Meski demikian fenomena klitih ini telah berkembang ke aktivitas negatif yang melibatkan para pelajar yang salah memanfaatkan waktu luang mereka dengan keluyuran dan akhirnya tawuran di malam hari.
Walaupun klitih adalah label tindakan dan karena terjadi di Yogyakarta maka lebih khas dengan nama klitih tetapi secara teori merupakan bagian dari kenakalan remaja.
Karena klitih merupakan bagian dari kenakalan remaja, maka penanganannya pun harus lebih bersifat konseling dan melibatkan psikolog.
Seperti yang kita tahu, kenakalan remaja merupakan penyimpangan sosial yang menunjuk pada bentuk perilaku remaja yang tidak sesuai norma-norma hidup di dalam masyarakat.
Bahkan Kartini Kartono menyebut para remaja yang nakal sebagai anak cacat sosial.
Ada beberapa bentuk kenakalan remaja yang coba dieksplor di sini agar kita bisa memosisikan klitih ini di dalamnya.
Pertama, kenakalan biasa. Kenakalan remaja dalam bentuk ini bisa berupa berbohong, pergi ke luar rumah tanpa pamit, keluyuran, dan begadang.
Kedua, kenakalan yang menjurus pada pelanggaran dan kejahatan. Kenakalan yang dikategorikan dalam kelompok kedua ini antara lain, berkelahi dengan teman, berkelahi antar sekolah, membuang sampah sembarangan, membaca buku porno, melihat gambar porno, menonton film porno, mengendarai motor tanpa SIM, dan ngebut-ngebutan.

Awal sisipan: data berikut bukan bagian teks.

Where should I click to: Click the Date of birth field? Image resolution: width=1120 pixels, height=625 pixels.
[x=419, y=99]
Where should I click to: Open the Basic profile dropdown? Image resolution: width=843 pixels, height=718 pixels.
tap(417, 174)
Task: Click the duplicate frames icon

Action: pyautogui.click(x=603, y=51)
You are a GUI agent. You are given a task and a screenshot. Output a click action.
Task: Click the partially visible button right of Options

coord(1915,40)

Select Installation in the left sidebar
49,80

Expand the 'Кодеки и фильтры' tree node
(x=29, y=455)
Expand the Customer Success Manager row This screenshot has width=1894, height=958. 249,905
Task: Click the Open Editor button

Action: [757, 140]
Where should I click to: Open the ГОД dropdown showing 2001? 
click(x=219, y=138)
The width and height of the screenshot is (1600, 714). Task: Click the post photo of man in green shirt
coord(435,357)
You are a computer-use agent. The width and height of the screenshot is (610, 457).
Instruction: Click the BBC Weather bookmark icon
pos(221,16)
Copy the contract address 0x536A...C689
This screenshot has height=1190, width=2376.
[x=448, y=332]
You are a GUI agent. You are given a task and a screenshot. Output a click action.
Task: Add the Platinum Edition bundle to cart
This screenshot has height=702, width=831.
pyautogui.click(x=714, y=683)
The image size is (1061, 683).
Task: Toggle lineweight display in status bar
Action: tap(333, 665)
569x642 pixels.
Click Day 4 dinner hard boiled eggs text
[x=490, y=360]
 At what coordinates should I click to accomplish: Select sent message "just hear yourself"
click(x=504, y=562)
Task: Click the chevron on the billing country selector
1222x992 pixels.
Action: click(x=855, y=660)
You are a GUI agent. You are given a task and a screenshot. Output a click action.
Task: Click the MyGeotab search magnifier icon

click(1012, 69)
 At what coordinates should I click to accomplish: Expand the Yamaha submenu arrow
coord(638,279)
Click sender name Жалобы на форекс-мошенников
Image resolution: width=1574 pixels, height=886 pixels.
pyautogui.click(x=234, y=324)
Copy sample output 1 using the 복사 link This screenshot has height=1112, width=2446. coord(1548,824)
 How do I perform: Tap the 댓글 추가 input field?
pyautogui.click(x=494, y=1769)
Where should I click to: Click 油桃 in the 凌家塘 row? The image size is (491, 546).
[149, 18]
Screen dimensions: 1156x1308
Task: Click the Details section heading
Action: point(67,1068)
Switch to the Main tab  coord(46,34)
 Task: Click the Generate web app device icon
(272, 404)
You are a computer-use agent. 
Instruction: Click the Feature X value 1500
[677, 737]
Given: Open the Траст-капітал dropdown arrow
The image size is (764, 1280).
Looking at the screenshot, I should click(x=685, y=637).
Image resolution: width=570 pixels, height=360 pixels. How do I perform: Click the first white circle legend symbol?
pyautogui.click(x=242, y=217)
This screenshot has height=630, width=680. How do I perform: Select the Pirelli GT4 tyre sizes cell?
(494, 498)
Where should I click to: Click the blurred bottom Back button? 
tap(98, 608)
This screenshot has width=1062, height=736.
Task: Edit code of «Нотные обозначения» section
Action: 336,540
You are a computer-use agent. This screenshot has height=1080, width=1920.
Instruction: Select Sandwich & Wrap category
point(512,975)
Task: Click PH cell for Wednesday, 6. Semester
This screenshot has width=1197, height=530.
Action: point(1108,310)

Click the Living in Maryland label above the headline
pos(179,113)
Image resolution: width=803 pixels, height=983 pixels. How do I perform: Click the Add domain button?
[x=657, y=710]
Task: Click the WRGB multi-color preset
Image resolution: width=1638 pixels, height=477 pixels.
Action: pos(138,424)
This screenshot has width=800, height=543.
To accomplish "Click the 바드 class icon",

Ketiga adalah kenakalan khusus. Bentuk kenakalan yang masuk dalam kelompok ini adalah minum minuman keras, hubungan seks di luar nikah, mencuri, mencopet, mebodong, aborsi, memperkosa, berjudi, menyalahgunakan narkoba, dan membunuh.
Dari klasifikasi sederhana di atas, bisa ditarik benang merahnya bahwa klitih ini sudah masuk dalam kenakalan khusus. Dan ini memprihatinkan.